2 Colum. J. Eur. L. 511 (1996)
Helmut Kohl. Professor of Law, Johann Wolfgang Goethe-Universität, Frankfurt; Dr. iur. Konstanz.
Professor Ulrich Loewenheim, one of the leading German experts in this field, reports that within our national system there is no conflict between the state and federal interests in regulating intellectual property. The situation is basically the same as the one we discussed in company law last year in Frankfurt. All relevant questions, even those concerning know-how or the right to publicity (which we in Europe would not include under today’s heading and which, as I learned from Professor Ginsburg’s report, might be an area of conflict between the state and the federal legislatures in the United States), are definitely federal issues within the German legal system. The states do not have any legislative power in this area, a situation which, according to our constitutional separation of powers, will remain unchanged for the foreseeable future. In the area of intellectual property, therefore, federalism is relevant when discussing the relationship of the legal system of the European Union to that of the Member States. In order to avoid repetition, I will refrain from asking whether the EU is really a federal system; instead, readers are referred to contributions made in last year’s symposium, and I will simply assume this fact for the purposes of our discussion.

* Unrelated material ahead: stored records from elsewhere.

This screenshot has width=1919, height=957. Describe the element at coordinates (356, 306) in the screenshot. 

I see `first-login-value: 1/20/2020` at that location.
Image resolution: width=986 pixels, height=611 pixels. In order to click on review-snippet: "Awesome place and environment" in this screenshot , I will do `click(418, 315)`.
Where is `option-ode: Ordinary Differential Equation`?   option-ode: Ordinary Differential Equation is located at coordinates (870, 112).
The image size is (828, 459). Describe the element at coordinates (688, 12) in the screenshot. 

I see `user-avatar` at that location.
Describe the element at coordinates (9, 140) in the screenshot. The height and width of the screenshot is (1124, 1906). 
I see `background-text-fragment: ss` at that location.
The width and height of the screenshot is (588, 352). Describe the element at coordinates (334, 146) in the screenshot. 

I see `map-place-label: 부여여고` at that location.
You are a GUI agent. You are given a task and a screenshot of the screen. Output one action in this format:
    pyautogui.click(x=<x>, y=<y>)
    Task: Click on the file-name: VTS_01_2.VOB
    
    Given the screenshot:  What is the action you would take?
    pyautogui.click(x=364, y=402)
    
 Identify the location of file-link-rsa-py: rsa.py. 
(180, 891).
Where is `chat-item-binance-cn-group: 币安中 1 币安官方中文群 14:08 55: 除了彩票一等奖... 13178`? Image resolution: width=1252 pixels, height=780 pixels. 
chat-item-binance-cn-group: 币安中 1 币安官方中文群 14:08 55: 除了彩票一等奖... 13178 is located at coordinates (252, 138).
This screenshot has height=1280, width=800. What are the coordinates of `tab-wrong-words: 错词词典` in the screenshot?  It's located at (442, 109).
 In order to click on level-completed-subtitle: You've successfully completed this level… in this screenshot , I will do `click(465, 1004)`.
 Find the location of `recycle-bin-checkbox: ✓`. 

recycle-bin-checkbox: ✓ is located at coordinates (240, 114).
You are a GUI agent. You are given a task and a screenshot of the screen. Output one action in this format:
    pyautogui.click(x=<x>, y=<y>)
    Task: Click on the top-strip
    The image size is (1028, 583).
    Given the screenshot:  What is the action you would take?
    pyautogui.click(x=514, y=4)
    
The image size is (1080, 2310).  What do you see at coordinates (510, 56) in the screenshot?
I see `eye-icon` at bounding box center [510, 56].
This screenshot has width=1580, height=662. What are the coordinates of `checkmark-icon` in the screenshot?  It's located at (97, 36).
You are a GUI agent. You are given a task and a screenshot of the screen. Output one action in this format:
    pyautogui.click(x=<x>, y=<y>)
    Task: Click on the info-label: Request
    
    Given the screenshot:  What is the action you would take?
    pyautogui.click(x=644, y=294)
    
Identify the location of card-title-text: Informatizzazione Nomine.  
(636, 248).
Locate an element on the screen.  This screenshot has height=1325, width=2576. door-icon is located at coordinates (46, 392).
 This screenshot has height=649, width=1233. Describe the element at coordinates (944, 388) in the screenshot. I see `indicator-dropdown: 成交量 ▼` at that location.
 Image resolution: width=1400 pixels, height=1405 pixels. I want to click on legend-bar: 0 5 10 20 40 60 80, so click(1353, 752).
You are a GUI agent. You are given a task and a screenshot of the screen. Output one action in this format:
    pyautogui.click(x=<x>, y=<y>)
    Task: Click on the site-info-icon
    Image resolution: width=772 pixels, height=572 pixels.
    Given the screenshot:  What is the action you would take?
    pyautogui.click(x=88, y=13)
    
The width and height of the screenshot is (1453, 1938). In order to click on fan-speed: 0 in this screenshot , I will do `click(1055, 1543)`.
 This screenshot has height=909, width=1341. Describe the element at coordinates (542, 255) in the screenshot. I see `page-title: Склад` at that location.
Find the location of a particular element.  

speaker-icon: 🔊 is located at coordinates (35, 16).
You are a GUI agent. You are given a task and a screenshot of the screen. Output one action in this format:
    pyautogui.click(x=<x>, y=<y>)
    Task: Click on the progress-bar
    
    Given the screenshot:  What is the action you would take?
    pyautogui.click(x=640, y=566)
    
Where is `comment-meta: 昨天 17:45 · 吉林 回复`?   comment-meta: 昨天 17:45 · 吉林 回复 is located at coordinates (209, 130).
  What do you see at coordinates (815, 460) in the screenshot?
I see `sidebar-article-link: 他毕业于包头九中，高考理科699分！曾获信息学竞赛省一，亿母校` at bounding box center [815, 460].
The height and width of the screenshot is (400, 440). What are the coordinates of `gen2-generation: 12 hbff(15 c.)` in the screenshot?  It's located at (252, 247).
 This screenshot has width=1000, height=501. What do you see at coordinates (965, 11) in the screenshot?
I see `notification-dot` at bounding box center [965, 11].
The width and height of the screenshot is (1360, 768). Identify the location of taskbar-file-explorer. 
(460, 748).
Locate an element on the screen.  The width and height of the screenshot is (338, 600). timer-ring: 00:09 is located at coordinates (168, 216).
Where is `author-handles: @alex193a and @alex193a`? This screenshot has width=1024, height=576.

In contrast with the company law discussion last year, we cannot even indulge in the fascinating question of whether the competition between different legislatures and legislative levels could be detrimental to the development of the legal rules – leading to a race to the bottom – or whether, on the contrary, they are helpful in promoting a race to the top. The principle of territoriality, which is so central to intellectual property law, prohibits such a race. A Delaware or Luxembourg corporation can as a rule do business all over the world; the owner of a Luxembourg or United States patent or trademark owns a right which ends at the country’s borders.
A symposium commentator must look into nooks and crannies to find a niche for some more or less pertinent additional remarks and observations – which is hard since the reporters have gone into the most important details. Alternatively, in despair he or she might even be tempted to ask whether the topic is relevant at all. I shall do both.